Supply Chain Planning: The knock-on effect from demand planning to the supply chain planning team in general is quite significant because of the integration of these teams. Benefits start moving beyond the scope of demand planning and have a wider impact on the organisation.

  • Capacity synchronisation and scheduling through improved and more accurate demand plan.

  • Effective inventory planning because of improvement of capacity and scheduling improvements, leading to lower working capital and reduction in safety stock required for products at the DC level.

  • Lower level of OOS as there is a reduction in capacity mismatch with demand.

  • Higher customer service levels through more product availability in the logistics and distribution network.

Logistics and Distribution: Replenishment teams in general take the brunt of fallout when things go wrong in the supply chain. Within Demand Sensing, the replenishment aspect is dramatically improved because of the increased visibility of data both upstream and downstream within the value chain.

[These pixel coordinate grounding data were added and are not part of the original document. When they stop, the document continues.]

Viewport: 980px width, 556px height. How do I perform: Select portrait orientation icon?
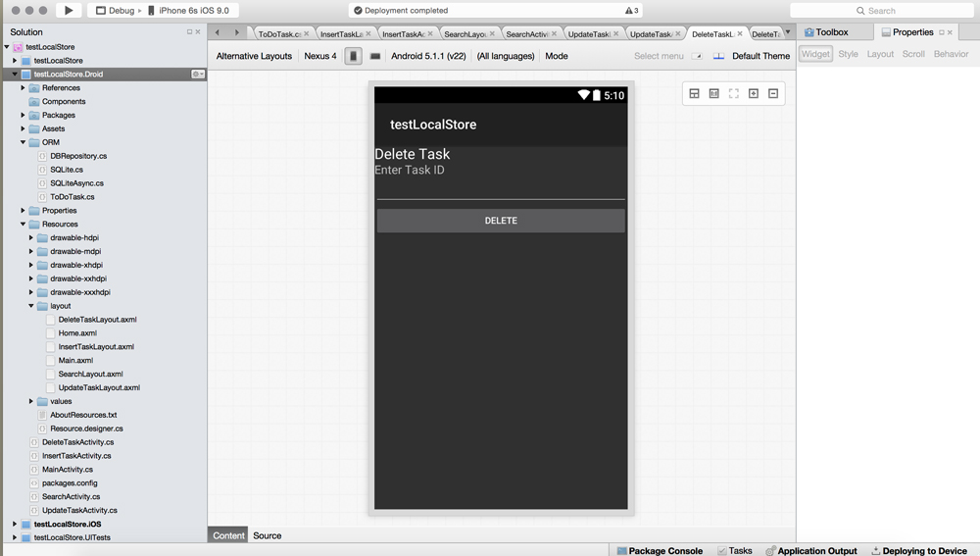click(x=354, y=56)

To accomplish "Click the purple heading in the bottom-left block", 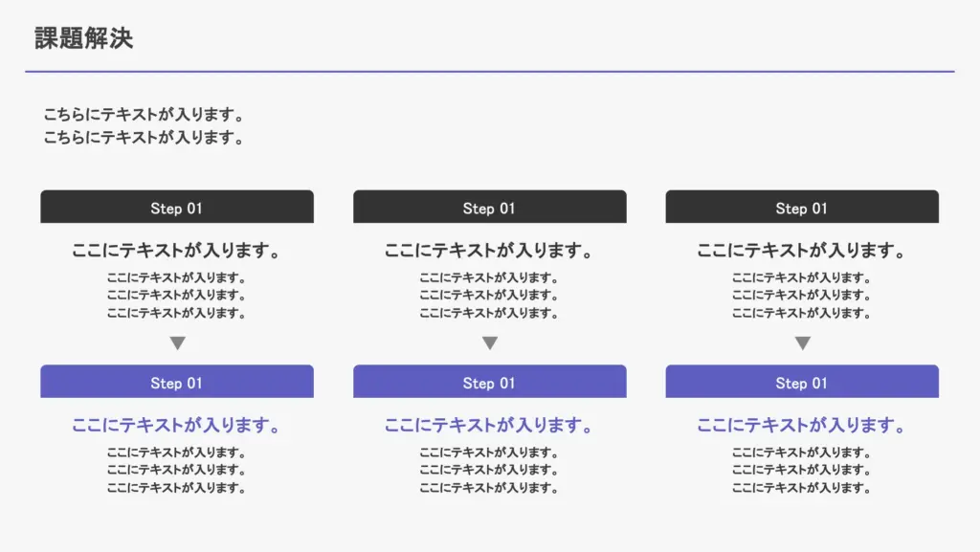I will [176, 425].
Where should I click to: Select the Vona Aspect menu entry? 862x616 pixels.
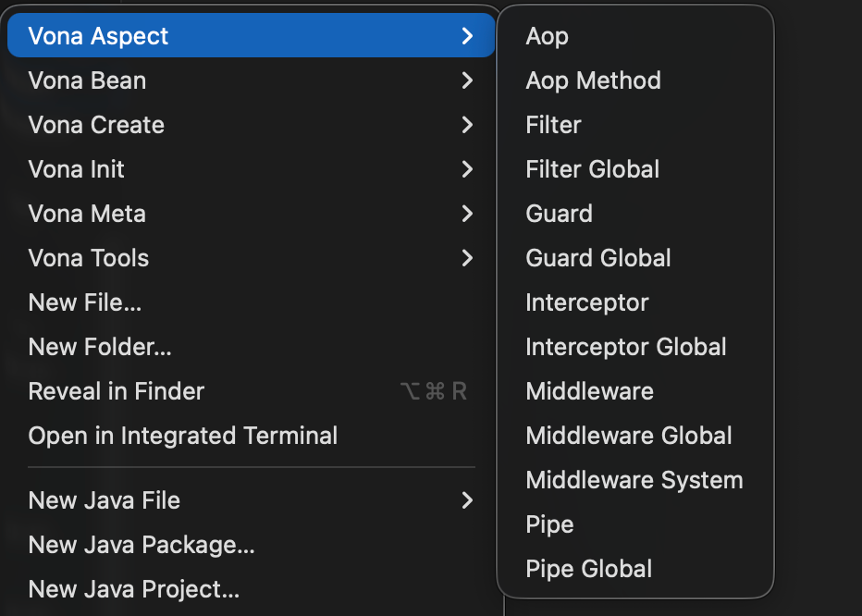[x=99, y=36]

Thus, within the logistics and distribution arena what can be observed is:

  • Improved deployment planning because of more visibility of working capital within the distribution network has an impact on reducing OOS and excess inventory as the deployment team can better plan where product is required to meet customer requirements.

  • Improvements in order fill rates because of the availability of stock.

  • Transport and deployment scheduling efficiency is increased because of improved visibility of customer requirements.

  • Network planning improvements as the Demand Sensing data allow for effective planning of distribution requirements because of the upstream data flowing through to create a more detailed network requirements plan.

Sales and Marketing: Although large parts of Demand Sensing improve the supply chain functions of demand and supply planning and logistics and fulfilment, there are additional benefits that can be derived by the sales and marketing functions within CPG organisations.

  • Improved OSA because of link of supply chain data with demand planning.

  • Increase in revenue because of higher level of services provided by the organisation to customers and ultimately consumers.

  • Reduction in product obsolescence because of improved demand plans that minimise obsolescence obtained on product phasing, that is, iPhone 3 to iPhone 4 and through improved planning on short shelf life products.

  • Improved customer satisfaction because of the availability of products on-shelf.

  • Improvement of new product introduction through better customer insight at POS.

  • Synching sales and marketing plan with demand plan to drive one forecasted number.

  • Merchandising optimisation as customer insight is used more effectively.

  • Field sales optimisation as reduced latency of sales data impacts how the field sales operation approaches customers.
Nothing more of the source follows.